Sensibility to beauty should not cause pain. We can gladly give up the beliefs that evil has to exist so that good can be defined; that loveliness inevitably turns to ugliness; that dualism and precariousness are inherent in everything. There aren't two universes, one spiritual, the other material. There is only one, and what appears as the material concept is simply a misconception, a reversal or misinterpretation, of the spiritually real. The true universe is without opposites and without opposition. The Christ, Truth, operating in human consciousness, enlightens and transforms our vision to behold this universe, filling our sense of being with the radiance of incomparable Love, the wholeness of Soul.
Part of my friend's sadness in autumn was due to her view of it as a prelude, an announcement, of the season to follow. She dreaded being alone in the coming cold of winter. Yet actually we live with God and in Him, and we can feel the closeness of His warm love and care for us as easily in winter as in spring. Divine Love can't go away somewhere else! Love's messages are present in the deep of winter if we listen and look. We can hear them, see them there in the reflections and clarity of ice, in the pure simplicity of snow, in the encircling vitality of wind.

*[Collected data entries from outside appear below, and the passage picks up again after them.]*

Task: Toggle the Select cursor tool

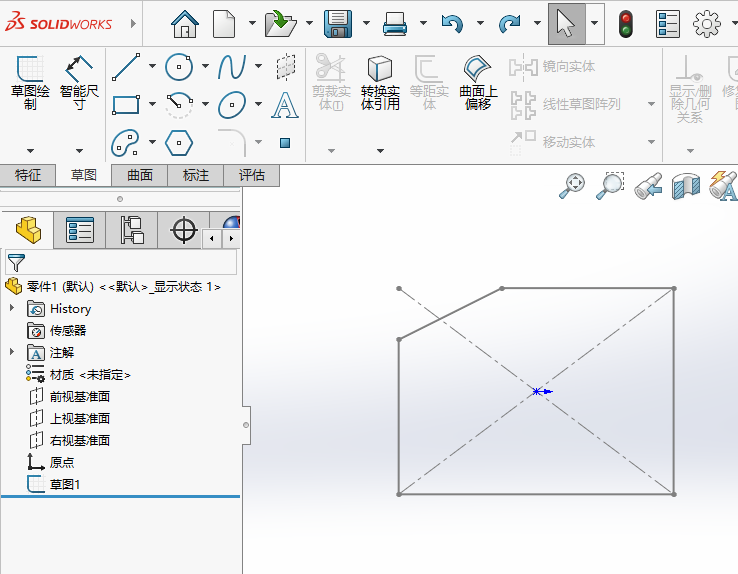Action: (566, 23)
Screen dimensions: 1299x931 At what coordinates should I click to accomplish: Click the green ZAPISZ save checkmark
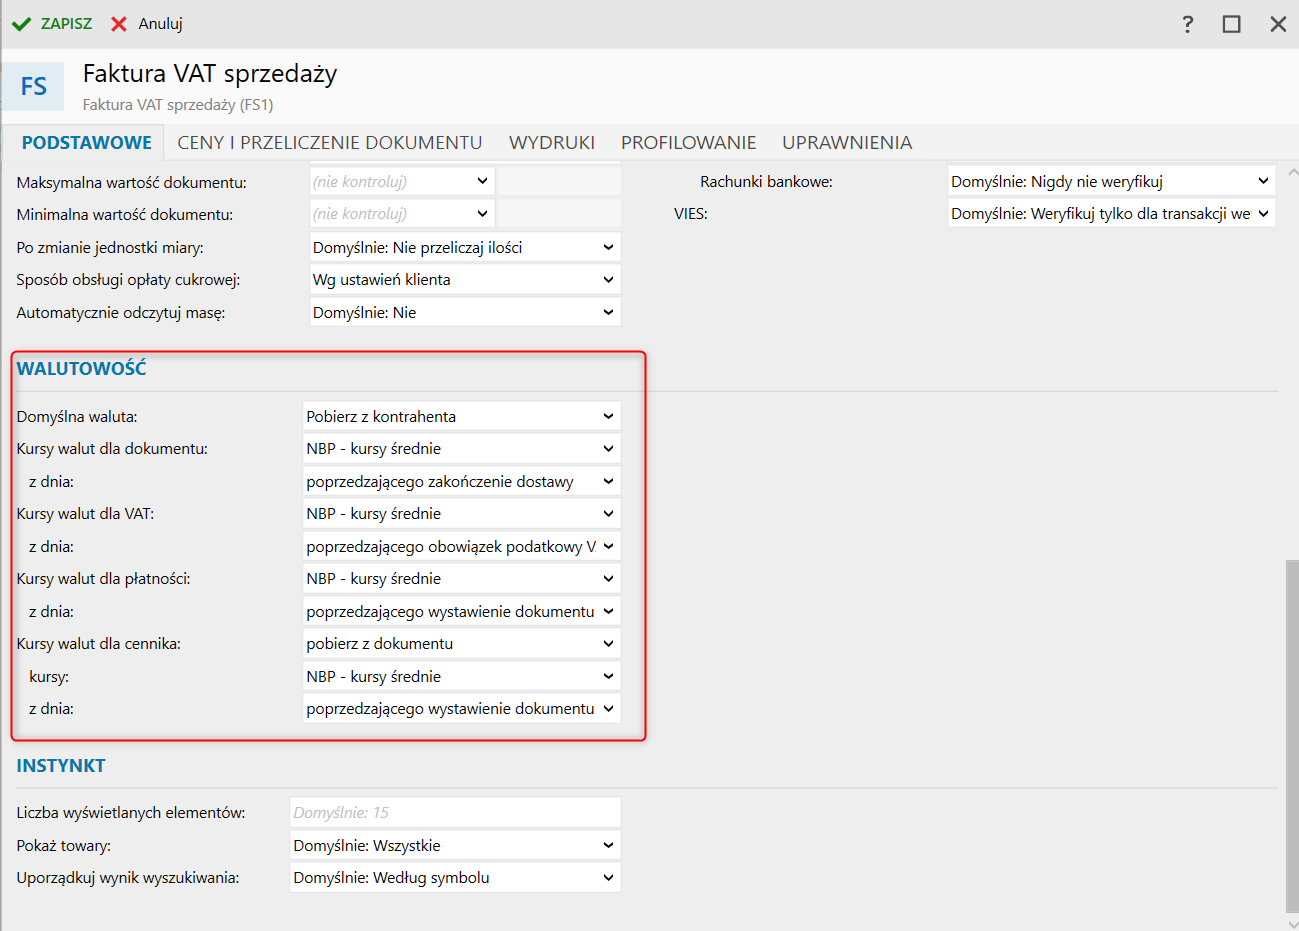point(22,24)
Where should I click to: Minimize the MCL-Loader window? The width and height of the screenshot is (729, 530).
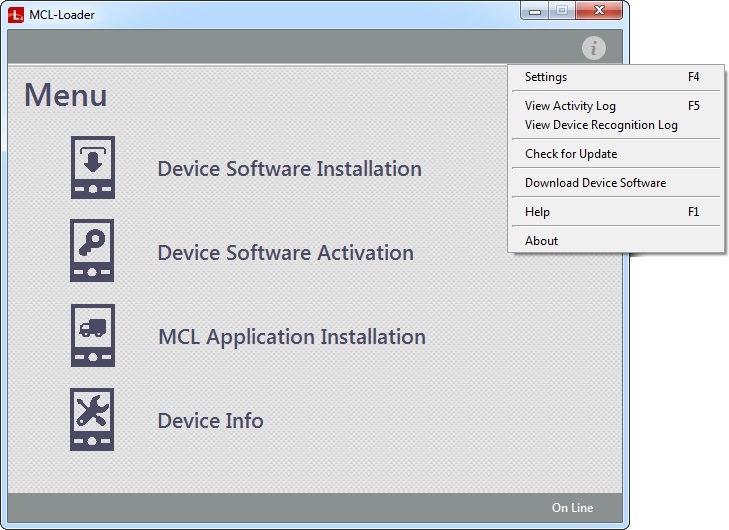coord(537,11)
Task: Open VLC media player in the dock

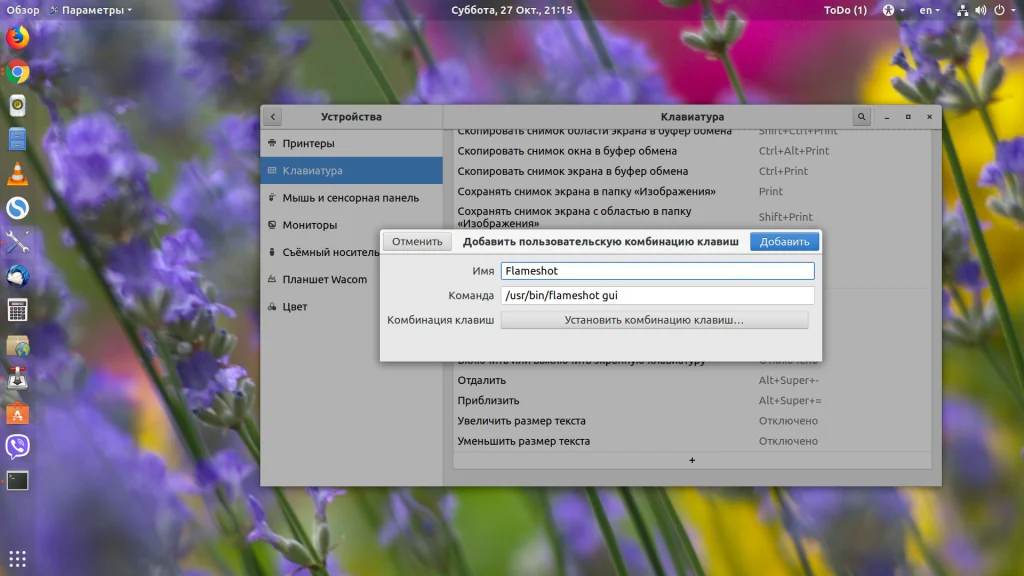Action: tap(17, 174)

We have a right to dispense with mental moods that would impose on us a vague, disturbing melancholy. We don't need to concur with an inversion of reality that suggests a false cycle of maturity, decay, death, renewal. The cycles of God are cycles of uninterrupted good. There are many facets in God's nature. Autumn, in its ripeness, can bring us hints of true development, purpose, and identity. Its full sweetness, complementing the delicate newness and promise of spring, can speak to us of timeless maturity.
Occasionally Mrs. Eddy refers to the autumn season. In one instance she writes, "Hold thy gaze to the light, and the iris of faith, more beautiful than the rainbow seen from my window at the close of a balmy autumnal day, will span thy heavens of thought." Mis., p. 355.
You and I also can experience a beautiful autumn—an autumn illumined by spiritual sense.